### What you have to do
List every line in the records below that contains the word "icon".

### Recorded data
----------

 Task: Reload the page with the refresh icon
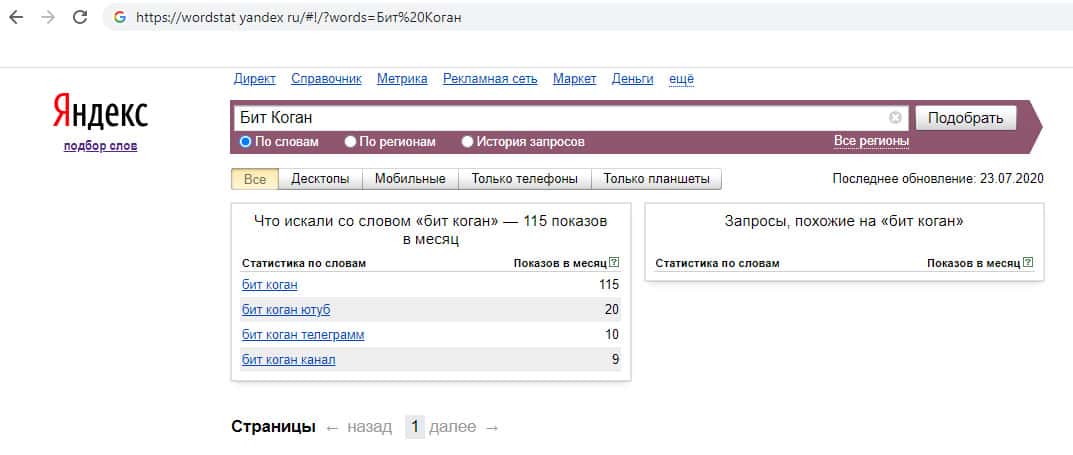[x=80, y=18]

----------

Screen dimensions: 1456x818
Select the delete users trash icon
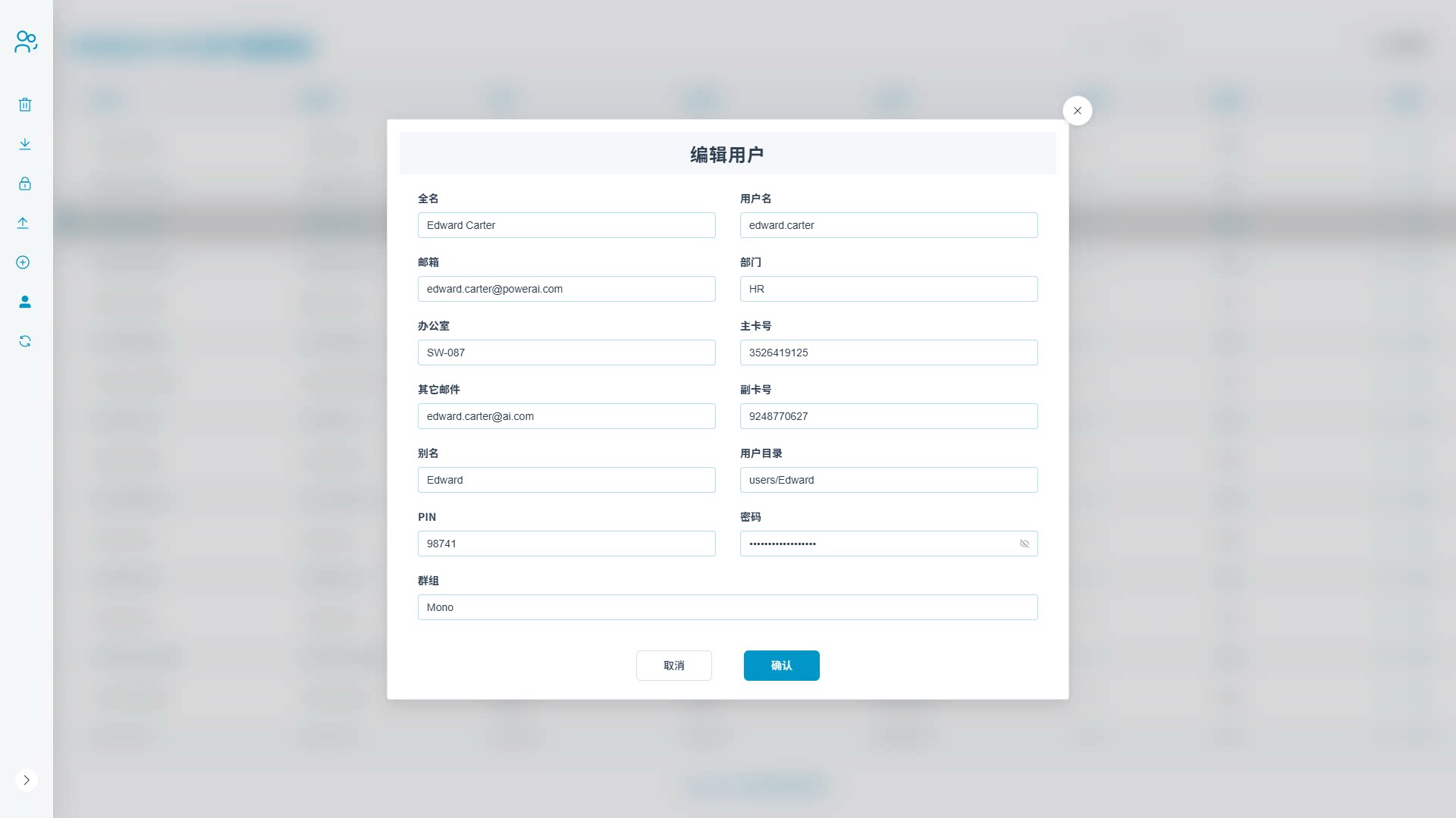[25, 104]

----------

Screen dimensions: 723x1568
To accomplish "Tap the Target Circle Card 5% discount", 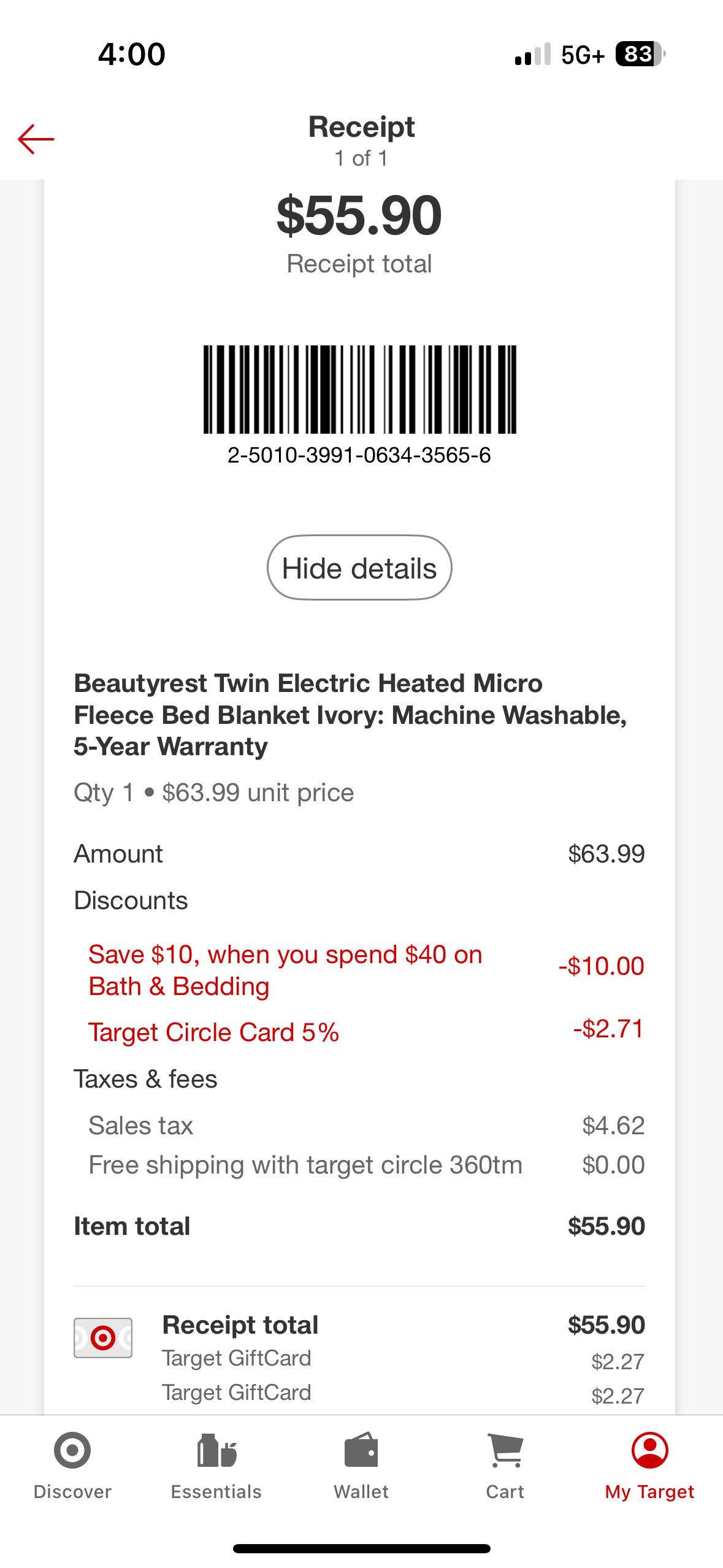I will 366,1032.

----------

### Written response
 Task: Reload the page with the refresh icon
Select the delete users trash icon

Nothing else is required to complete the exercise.